5 Facts about Mt. Fuji

By Staff Writer
February 24, 2023
Whilst Mount Fuji is known across the world as a symbol of Japan, there are many facts that are unknown to even Japanese people. Below are the 5 interesting facts about Mount Fuji.

1. Mount Fuji is partly privately-owned land

Mt. Fuji behind Lake Kawaguchi
Most Japanese would say that Mt Fuji belongs to everyone, but part of it – from 3,360m to the top – is private land. From the 8th station and upwards, it is the private territory of Fujisan Hongū Sengen Taisha, which owns more than 1,300 temples in the country. This is because in 1606, Tokugawa Ieyasu, the shogun of the Edo period, donated the area to the company.

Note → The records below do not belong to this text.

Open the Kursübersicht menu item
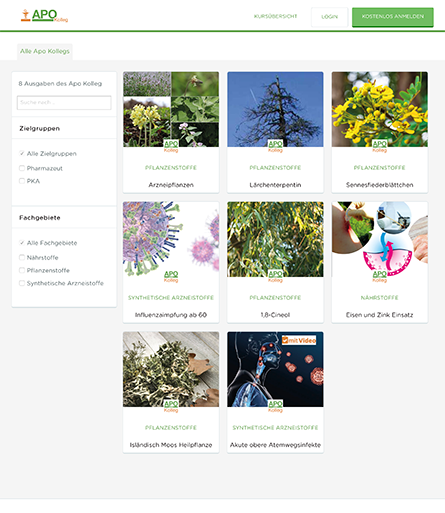This screenshot has height=513, width=445. coord(275,16)
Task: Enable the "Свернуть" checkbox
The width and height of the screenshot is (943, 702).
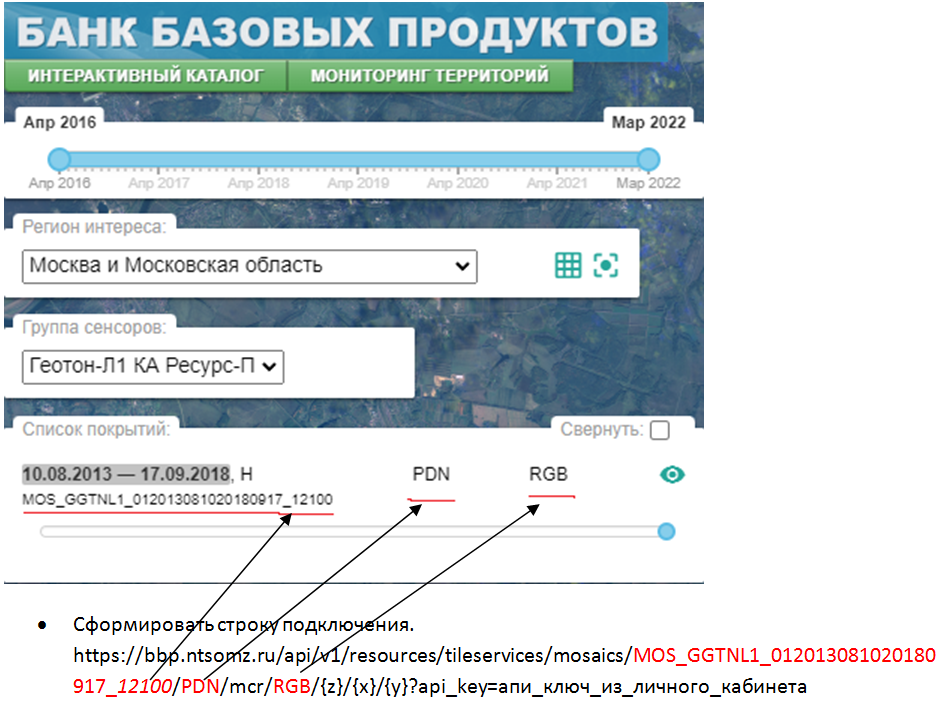Action: coord(662,430)
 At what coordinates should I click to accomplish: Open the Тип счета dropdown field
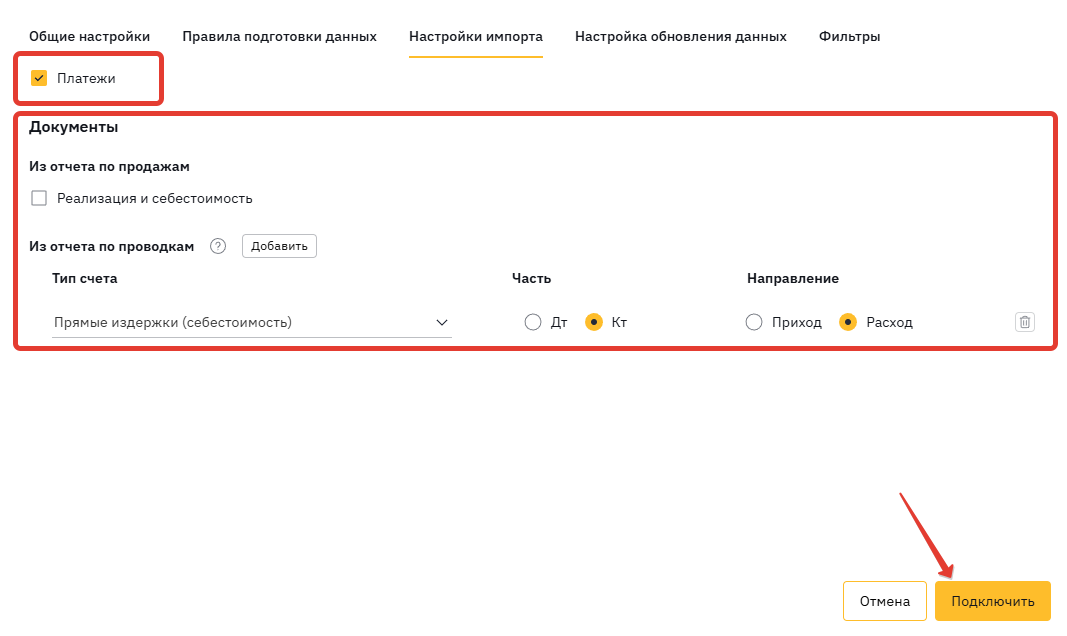pyautogui.click(x=240, y=322)
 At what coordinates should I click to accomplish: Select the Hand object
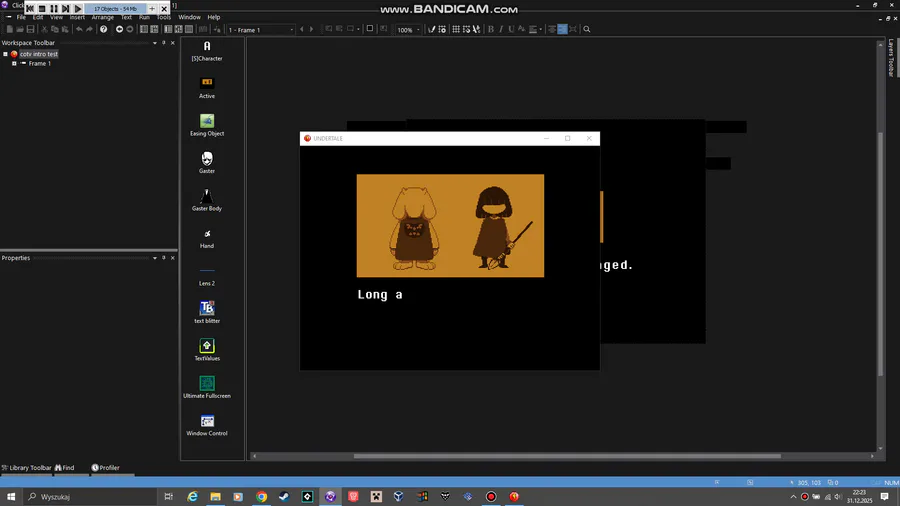click(x=207, y=234)
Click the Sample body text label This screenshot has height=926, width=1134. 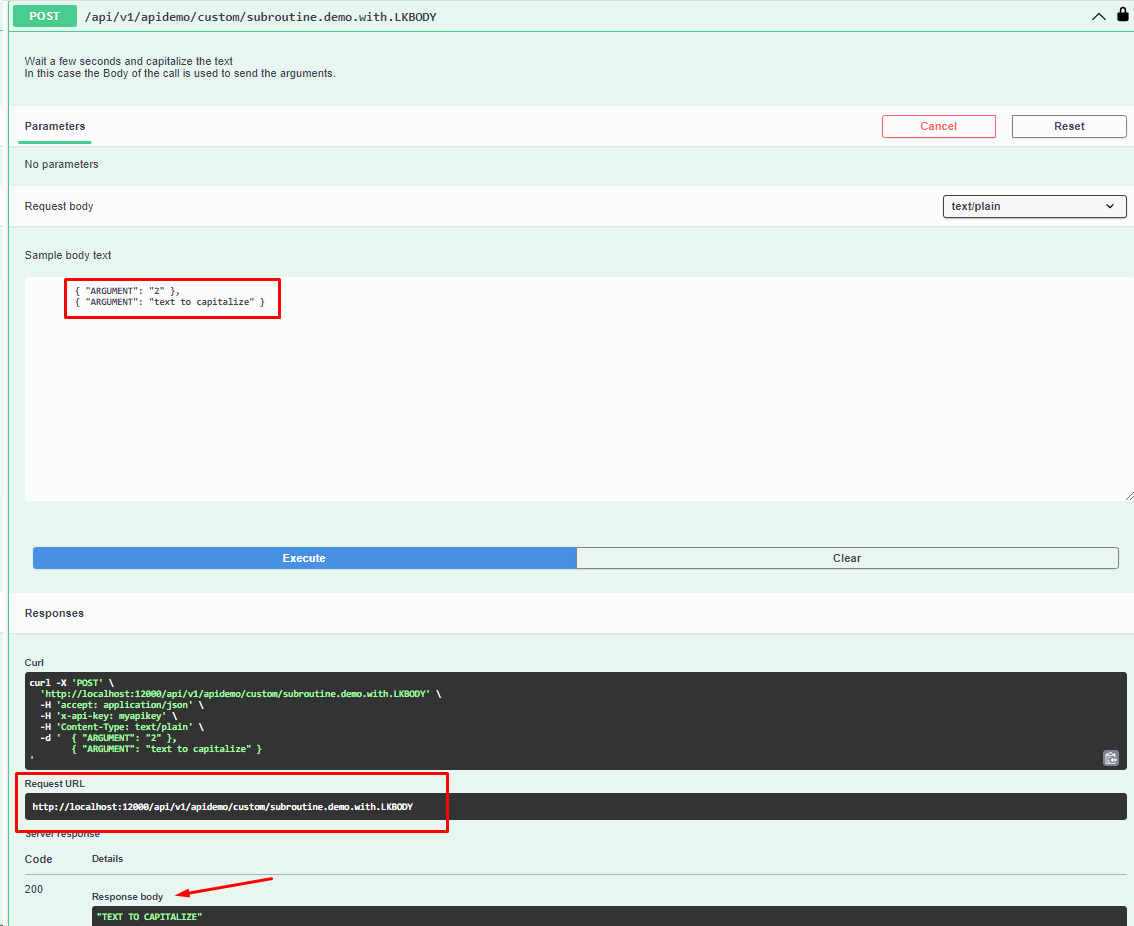click(68, 255)
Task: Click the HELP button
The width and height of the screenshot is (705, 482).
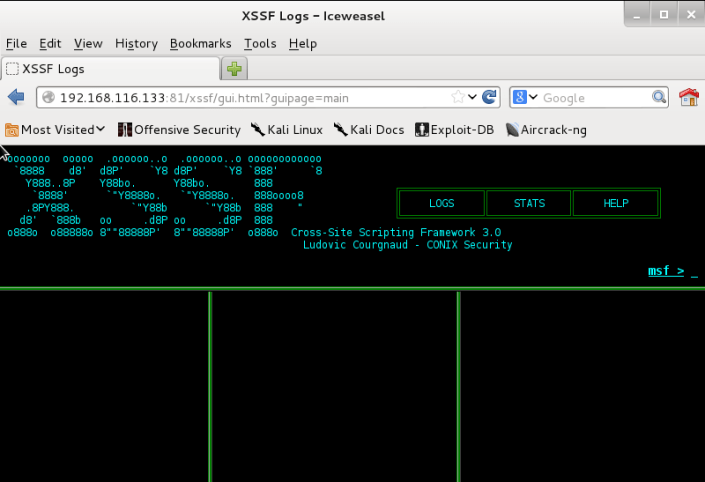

However, in 1871, the Meiji government nationalized Mt Fuji. Its peak remained nationalized until Sengen Taisha took the country to court and was recognised as its rightful owner in 1974. The land was officially returned to them in 2004.

2. Mount Fuji is an active volcano

The crater at the summit of Mt. Fuji
The deep volcanic crater at Mt. Fuji's summit
Mt Fuji is on an active triple junction of tectonic activity. It has been active for over 1,000 years, but the last eruption was recorded on December 16, 1707, which lasted until January 1, 1708.

3. Mount Fuji was Japan's first ski slope

Mt Fuji became the first ski site in Japan in 1911, when Austrian soldiers, Major Theodore Edler von Lerch and Egon Edler von Kratzer skied down from the 9th stage. Today, there is still a plaque on the 5th stage of Mt Fuji commemorating this event.

4. You can get married on Mount Fuji

Okumiya Shrine at the top of Mt. Fuji
Okumiya Shrine at the summit of Mt. Fuji
Couples can get married at Okumiya Shrine located on Mt Fuji’s summit. Wedding services are offered by Fujisan Hongū Sengen Taisha during mountain-climbing season in July and August. Due to the lack of space, however, wedding parties are limited to 10 people.

5. Women were forbidden to climb Mount Fuji

A woman climbing a mountain against a bright blue sky
Mt. Fuji is open for climbing by everyone now
Women were strictly forbidden from climbing the mountain for centuries until 1872, only being allowed access to the mountain as far as the second stage. One of the main reasons was that women, especially beautiful ones, may make Konohana-sakuya-hime angry and cause Mt Fuji to erupt.